Queensland's LNP Opposition has called for increased penalties for drivers caught tossing cigarette butts in an effort to match harsher punishments in place in other states, where litterbugs can be fined up to $25,000 and even face jail time.
Queensland Opposition leader Deb Frecklington said existing fines should be doubled and demerit penalty points introduced to prevent further instances like the September 2019 bushfires in Binna Burra, which police said were caused by a discarded cigarette.
Currently, under Queensland Premier Annastacia Palaszczuk's government, the penalty for throwing a lit cigarette butt onto dry grass in high fire danger conditions is a fine of up to $533 for individuals and $2135 for corporations.
According to The Sydney Morning Herald, if the LNP's measures were implemented, Queensland motorists could potentially face fines of up to $11,000 and lose 10 demerit points if caught tossing lit cigarettes from vehicles during a total fire ban.
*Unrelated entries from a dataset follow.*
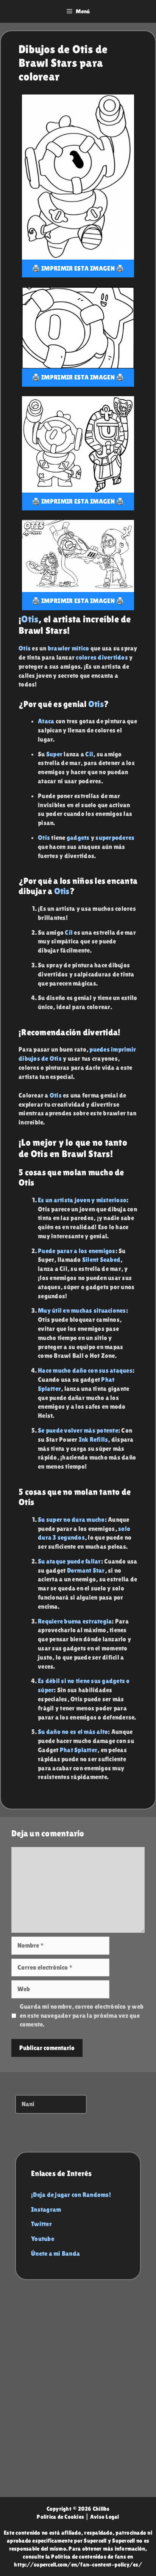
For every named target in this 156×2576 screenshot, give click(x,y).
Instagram (46, 2209)
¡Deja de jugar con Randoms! (71, 2194)
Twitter (41, 2224)
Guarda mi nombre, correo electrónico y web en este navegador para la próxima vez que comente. (82, 2015)
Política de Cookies (60, 2516)
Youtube (42, 2238)
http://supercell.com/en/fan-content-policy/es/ (78, 2564)
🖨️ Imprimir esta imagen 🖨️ (78, 268)
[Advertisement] (78, 2396)
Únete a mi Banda (55, 2253)
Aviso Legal (104, 2516)
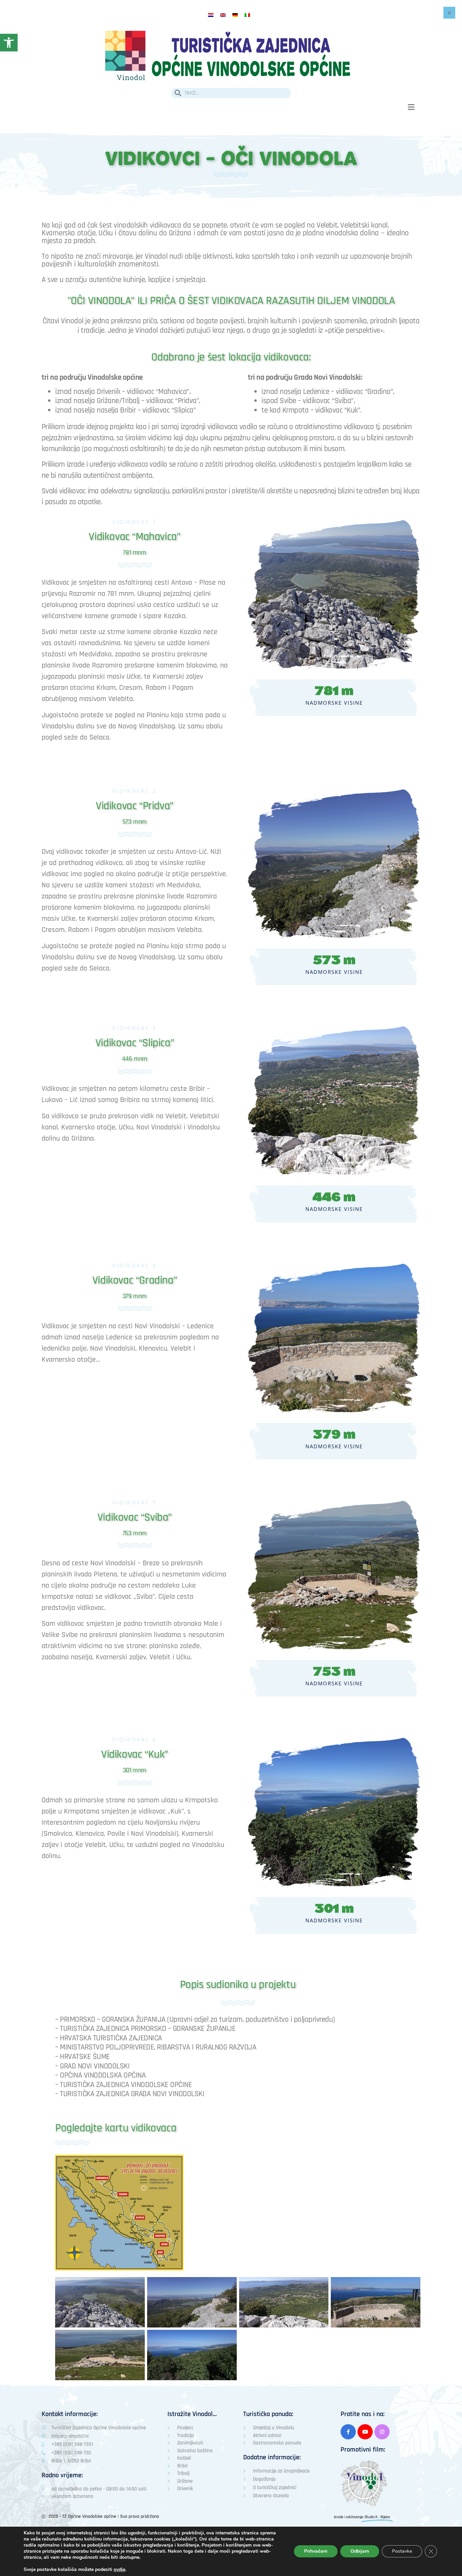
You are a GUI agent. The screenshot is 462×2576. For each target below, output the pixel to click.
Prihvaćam (315, 2551)
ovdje (119, 2570)
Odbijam (359, 2551)
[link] (9, 42)
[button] (411, 107)
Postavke (402, 2551)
Meanwhile, in other states such as Western Australia and New South Wales, motorists and passengers caught tossing lit cigarettes from cars during total fire bans could now receive double the fine or demerit points they'd receive under normal conditions.
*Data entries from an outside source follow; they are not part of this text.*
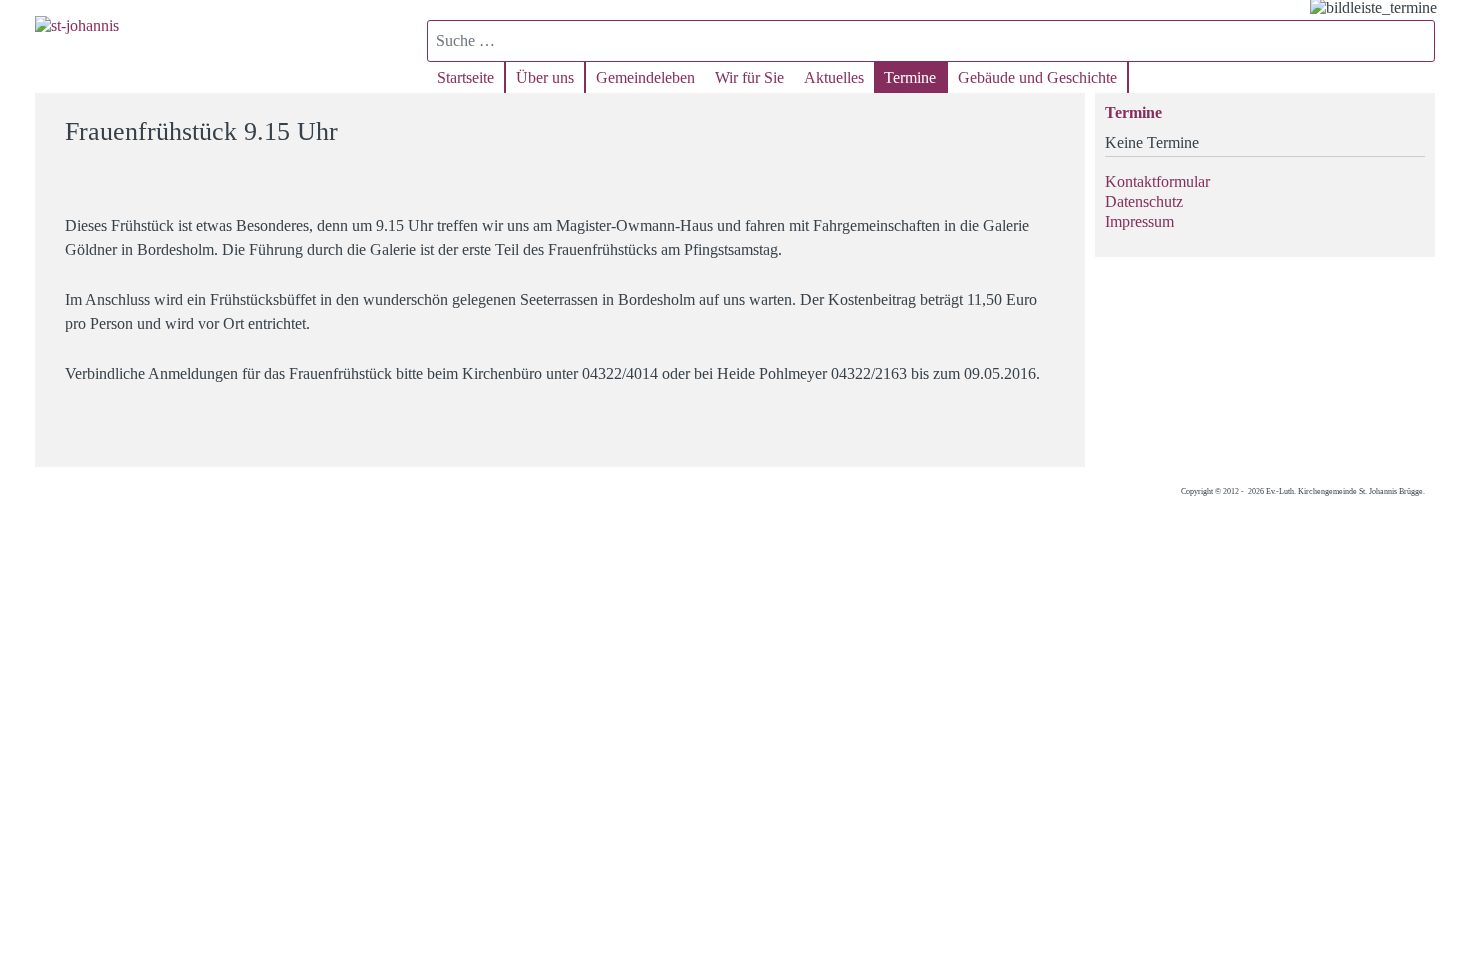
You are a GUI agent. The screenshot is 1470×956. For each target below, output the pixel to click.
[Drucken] (1057, 122)
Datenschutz (1144, 201)
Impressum (1139, 221)
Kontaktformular (1157, 181)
As of January 17, 2020, NSW motorists tossing lit cigarettes will, for the first time, be penalised five demerit points. And if the offence occurs during a total fire ban, this increases to 10 demerit points and a fine of up to $10,000.
Passengers who commit the same offence in NSW can be fined $660 - a number that also doubles during a total fire ban period.
In WA, individuals littering lit cigarettes will attract an infringement penalty of $500 in regular circumstances, but when doing so under a total fire ban could face a fine of $25,000 and/or 12 months in jail.
In other states, fines of between $300 to $500 are in place for the tossing of unlit butts, but these fines skyrocket if the butts are lit.
In the Australian Capital Territory, motorists discarding butts can face fines of up to $500, or up to $16,000 if they are found to have started a blaze with a lit cigarette butt. In Victoria it ranges from $322 for an unlit cigarette and up to $645 for a lit cigarette.
In Tasmania the fine for disposing of a cigarette butt, lit or unlit, is $169 and in the Northern Territory, fines can range from $50 to $157 depending on the circumstances of the offence.
For those who query whether discarded cigarette butts are capable of starting a blaze, a study conducted by University of Technology Sydney student Jennifer Dainer found cigarette butts ignited grass fires in 4% of outdoor trials and in 33% of laboratory trials.
In November 2019, Queensland police found a discarded cigarette was likely responsible for starting a Gold Coast blaze that destroyed 11 homes and the historic Binna Burra Lodge in September 2019.
Two local teenagers were questioned, but the blaze was determined to be accidental.